Öneri hakkında söz alan HDP Siirt Milletvekili Besime Konca, hükümetin temsil ettiği faşizm, yok sayma, inkarcılık zihniyetinin beyinlerden ve yüreklerden silinmediği takdirde ne Roman ne Alevi halkın ne sınıfsal olarak ezilen kimliklerin ve cinslerin ne de Kürt sorunun çözümünün imkansız olduğunu savundu.

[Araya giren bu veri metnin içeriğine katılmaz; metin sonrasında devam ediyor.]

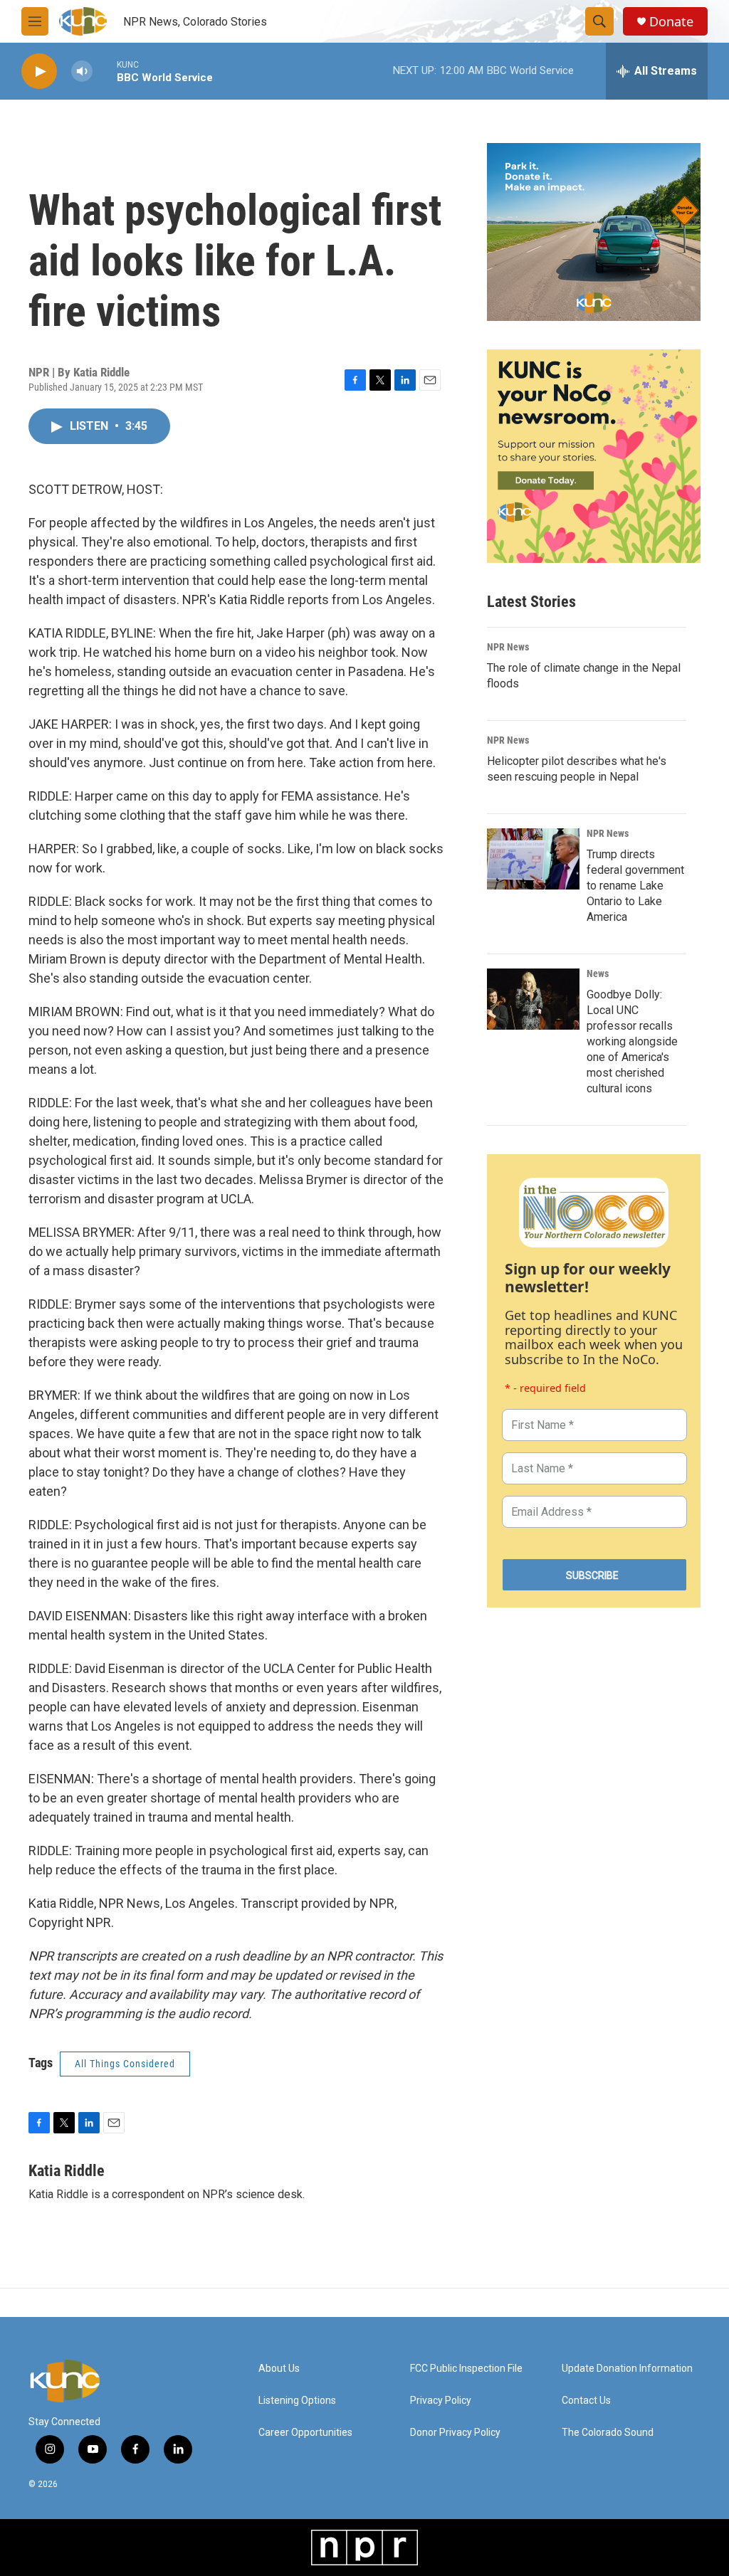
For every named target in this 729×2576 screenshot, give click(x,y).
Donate (671, 21)
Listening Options (297, 2400)
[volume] (82, 72)
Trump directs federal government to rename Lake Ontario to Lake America (635, 886)
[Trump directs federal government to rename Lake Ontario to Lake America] (533, 859)
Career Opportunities (305, 2432)
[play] (39, 71)
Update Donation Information (627, 2368)
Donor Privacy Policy (455, 2432)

Konca, konuşmasında şu iddialarda bulundu:
"Hendek siyasetini, çukur siyasetini yapan bu hükümettir. 'Ajandamız var, biz başka ajandalara bakmayız' diyorsunuz. 'Sokak sokak, mahalle mahalle, ev ev temizleyeceğiz' dediniz. Siz Suruç'ta kamp kurdunuz, toplama kampları yaptınız Naziler'in yaptığı gibi. Okulları kamp yaptınız. Halkı spor salonlarına topladınız. Kaç mahallede hendek var? Ankara katliamı yapıldığında hendek mi vardı? Suruç katliamında bunlar mı vardı? Siz ki elini öptüğünüz, eteğini öptüğünüz, göbeğinde büyüdüğünüz cemaati bile kendi içinizde terör örgütü yaratan bir güçsünüz.
Yaptığınız katliamların haddi hesabı yoktur. Bunları görmek zorundasınız. Taş kesilmiş vicdanınızı, taş kesilmiş beyninizi hangi faşizmin...Siz çukur kazmıyorsunuz, siz insanları hendeklere gömmüyorsunuz, asit kuyularına atmıyorsunuz. Siz sokaklarda kurda kuşa yem etmek için bırakıyorsunuz."
- "Lütfen temiz bir dille konuşun"
Meclis Başkanvekili Ahmet Aydın, Konca'yı, "Lütfen temiz bir dille konuşun, kaba ve yaralayıcı sözler sarf etmeyin" sözleriyle uyardı.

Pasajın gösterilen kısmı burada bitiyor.